Konsequenter Leichtbau ist ein entscheidendes Element effizienter Elektrofahrzeuge. Doch in Tests nach Euro-NCAP zeigten sich bei Leichtfahrzeugen der Zulassungsklasse L7E (max. 400 kg Leergewicht) teilweise erhebliche Mängel. Zwar sind die Anforderungen in der sogenannten Quad-Klasse gering, doch sollten leichte Elektrofahrzeuge in größeren Stückzahlen am Straßenverkehr teilnehmen, so fordern Sicherheitsexperten, muss ein wirksamer Insassenschutz gewährleistet werden.
Steife Fahrgastzelle, kleine Deformationswege
Vor allem beim Zusammenstoß mit schwereren Fahrzeugen muss das Kleinstfahrzeug trotz geringerer Außenabmessungen seinen Insassen einen sicheren Überlebensraum bieten. Im Visio.M wird dieser durch eine steife Fahrgastzelle gebildet, die aus mit Carbonfasern verstärktem Kunststoff besteht. Für die Deformationszonen im Vorder- und Hinterwagen sowie für die Dachstruktur werden hochfeste Aluminium-Profile eingesetzt.
Die hohe Steifigkeit der Fahrgastzelle und die zwangsläufig kleineren Deformationswege der Karosserie führen bei einem Unfall dazu, dass hohe Kräfte auf die Insassen einwirken. Dem begegnet der Visio.M mit einem integralen Sicherheitskonzept, das sich auf eine ausgefeilte Erfassung des Verkehrsgeschehens mit Radar- und Kamerasensoren stützt.
Dank der 360°-Erfassung der unmittelbaren Fahrzeugumgebung erkennt der Visio.M frühzeitig kritische Fahrsituationen. Diese Informationen werden nicht nur für Fahrerassistenz und Warnung genutzt. Erkennt das Fahrzeug eine nicht mehr vermeidbare Kollision, aktiviert es schon vor dem eigentlichen Crash die eingebauten Insassenschutzsysteme.
Weg von der Gefahrenzone
Ein wesentlicher Baustein dieser Strategie sind zusätzliche Struktur-Airbags: Im Stoßfänger und in der seitlichen Fahrzeug-Verkleidung sind Kunstfaser-Druckschläuche montiert. Sekundenbruchteile vor dem Aufprall füllt ein Gasgenerator den Druckschlauch. Dieser schiebt die Fahrzeugverkleidung nach außen und positioniert sich als zusätzliches Absorptionselement zwischen Außenhaut und Fahrzeugstruktur.

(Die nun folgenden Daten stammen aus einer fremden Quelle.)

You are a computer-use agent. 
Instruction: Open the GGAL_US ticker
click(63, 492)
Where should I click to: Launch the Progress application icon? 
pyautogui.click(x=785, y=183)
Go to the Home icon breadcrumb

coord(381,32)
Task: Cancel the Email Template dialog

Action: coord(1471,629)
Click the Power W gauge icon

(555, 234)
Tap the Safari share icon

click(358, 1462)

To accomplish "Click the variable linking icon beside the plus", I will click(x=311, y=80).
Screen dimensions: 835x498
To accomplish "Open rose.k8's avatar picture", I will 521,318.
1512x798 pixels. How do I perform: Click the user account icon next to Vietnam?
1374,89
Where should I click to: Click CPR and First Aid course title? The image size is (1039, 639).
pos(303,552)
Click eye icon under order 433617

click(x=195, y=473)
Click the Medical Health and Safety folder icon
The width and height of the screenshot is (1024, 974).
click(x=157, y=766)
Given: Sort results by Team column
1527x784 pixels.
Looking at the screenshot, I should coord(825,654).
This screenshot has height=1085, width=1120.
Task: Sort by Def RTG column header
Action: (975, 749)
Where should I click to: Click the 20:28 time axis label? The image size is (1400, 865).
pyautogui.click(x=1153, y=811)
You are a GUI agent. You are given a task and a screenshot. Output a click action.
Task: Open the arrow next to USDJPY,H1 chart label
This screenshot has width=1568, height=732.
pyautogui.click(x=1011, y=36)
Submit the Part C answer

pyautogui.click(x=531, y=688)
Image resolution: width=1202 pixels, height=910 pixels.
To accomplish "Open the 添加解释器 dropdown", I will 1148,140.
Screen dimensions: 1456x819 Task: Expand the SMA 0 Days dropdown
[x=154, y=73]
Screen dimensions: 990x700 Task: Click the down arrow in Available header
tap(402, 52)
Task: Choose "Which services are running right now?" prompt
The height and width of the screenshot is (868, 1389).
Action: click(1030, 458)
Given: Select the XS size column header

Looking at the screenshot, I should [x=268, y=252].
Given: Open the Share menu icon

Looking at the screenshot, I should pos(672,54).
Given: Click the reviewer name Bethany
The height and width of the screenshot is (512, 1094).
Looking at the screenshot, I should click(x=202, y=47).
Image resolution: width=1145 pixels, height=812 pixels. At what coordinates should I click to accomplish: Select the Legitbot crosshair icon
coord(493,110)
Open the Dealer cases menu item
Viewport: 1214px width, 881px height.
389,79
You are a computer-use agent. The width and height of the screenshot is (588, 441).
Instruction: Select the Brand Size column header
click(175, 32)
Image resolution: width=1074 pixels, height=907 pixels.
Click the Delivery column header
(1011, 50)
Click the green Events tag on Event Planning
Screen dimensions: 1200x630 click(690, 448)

Die auf die Insassen wirkenden Kräfte werden durch adaptive Gurtstraffer- und Kraftbegrenzer-Systeme kontrolliert. Ein zusätzlicher 2-Punkt-Gurt auf der Fahrzeug-Innenseite verbindet die Insassen optimal mit dem Sitz. Erkennt das System einen unvermeidlichen Seitenaufprall, wird der Insasse auf der Unfallseite unmittelbar vor dem Anprall mit dem Sitz nach innen verschoben. Dies bringt ihn aus der unmittelbaren Gefahrenzone. Die Vorbeschleunigung mindert den auf ihn wirkenden Crash-Puls und erhöht die Wirksamkeit des Seitenairbags. Einen Zusammenprall zwischen Fahrer und Beifahrer fängt ein zwischen den Sitzen eingebauter Airbag ab.
In unzähligen Computersimulationen prüften die Forscher des Visio.M-Teilprojekts Sicherheit, zu dem die Unternehmen Autoliv, Daimler und IAV sowie die TU München gehören, mögliche Unfallszenarien und verifizierten ihre Berechnungen in echten Crashs. „Unsere Ergebnisse zeigen, dass es mit den innovativen Lösungen des Visio.M durchaus möglich ist, den Zielkonflikt zwischen extremem Leichtbau und einem angemessenen Sicherheitsniveau aufzulösen“, sagt Thomas Unselt (Daimler AG), Sprecher der Projektgruppe „Sicherheit“. „Unser Konzept berücksichtigt wesentliche Elemente des NCAP-Protokolls für Fahrzeuge der Zulassungsklasse M1 mit bis 3,5 Tonnen Gewicht und liegt damit deutlich über den gesetzlichen Anforderungen an L7e Fahrzeuge.“
(Technische Universität München, 22.09.2014 – AKR)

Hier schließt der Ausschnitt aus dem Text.